# splatterback



## Jim45498 (Dec 17, 2007)

I know someone on here has the answer...what is the best way to do the "splatterback"?
I can't get my airbrush to do this. I use Createx. Airbrush is Iwata HP-CS


----------



## bassinjody (Aug 25, 2005)

u maybe can back out your needle a little bit, or u can use a toothbrush and tap it on your finger.that is the easy way i do it ,hope this helps, goodluck


----------



## Jim45498 (Dec 17, 2007)

toothbrush...good idea, I'll give it a try


----------



## PromiseKeeper (Apr 14, 2004)

Not sure about the airbrush, but with a larger spray gun, you can do what we used to call spiderwebs and splatter by using thicker paint and lower air pressure.
Scott


----------



## Jim45498 (Dec 17, 2007)

Scott, that could be where I missed it.

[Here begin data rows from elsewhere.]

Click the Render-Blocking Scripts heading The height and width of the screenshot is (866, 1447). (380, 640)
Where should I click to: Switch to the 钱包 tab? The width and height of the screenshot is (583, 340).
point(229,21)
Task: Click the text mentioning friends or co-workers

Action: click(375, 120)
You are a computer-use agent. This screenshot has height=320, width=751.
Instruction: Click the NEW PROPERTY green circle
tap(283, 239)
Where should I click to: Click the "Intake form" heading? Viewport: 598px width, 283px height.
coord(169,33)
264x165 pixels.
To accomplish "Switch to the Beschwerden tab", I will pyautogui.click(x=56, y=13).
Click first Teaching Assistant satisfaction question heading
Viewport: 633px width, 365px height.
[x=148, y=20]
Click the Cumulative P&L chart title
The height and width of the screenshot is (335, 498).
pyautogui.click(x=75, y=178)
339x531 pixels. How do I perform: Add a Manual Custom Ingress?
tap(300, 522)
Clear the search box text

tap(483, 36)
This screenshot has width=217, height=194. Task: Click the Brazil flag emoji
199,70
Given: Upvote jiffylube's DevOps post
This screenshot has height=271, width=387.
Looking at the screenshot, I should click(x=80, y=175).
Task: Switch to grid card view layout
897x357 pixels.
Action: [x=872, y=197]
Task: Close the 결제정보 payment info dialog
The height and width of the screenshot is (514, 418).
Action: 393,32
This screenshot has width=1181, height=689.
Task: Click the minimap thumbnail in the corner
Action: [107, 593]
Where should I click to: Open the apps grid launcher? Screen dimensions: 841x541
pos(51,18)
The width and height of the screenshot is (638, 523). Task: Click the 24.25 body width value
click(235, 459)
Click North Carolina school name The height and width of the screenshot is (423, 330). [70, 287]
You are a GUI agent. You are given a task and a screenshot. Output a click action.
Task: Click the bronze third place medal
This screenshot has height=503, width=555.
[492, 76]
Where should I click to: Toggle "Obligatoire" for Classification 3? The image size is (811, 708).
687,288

I was trying thicker paint but with HIGHER air pressure. Thanks scott and bassinjody


----------



## vc1111 (Apr 13, 2004)

Jim, with the Iwata, you should remove the needle cap also (which is the last piece that you screw onto the tip), turn down the pressure, and sort of rock the trigger back and forth. The paint will "spit" instead of spraying.

You'll probably need to experiment on paper or something else first until you the the air pressure right and the feel for the trigger rocking.


----------



## Jim45498 (Dec 17, 2007)

OK, thanks Vince. I will do that.
As usual, if you have a problem, friends will come to the rescue. Thanks all


----------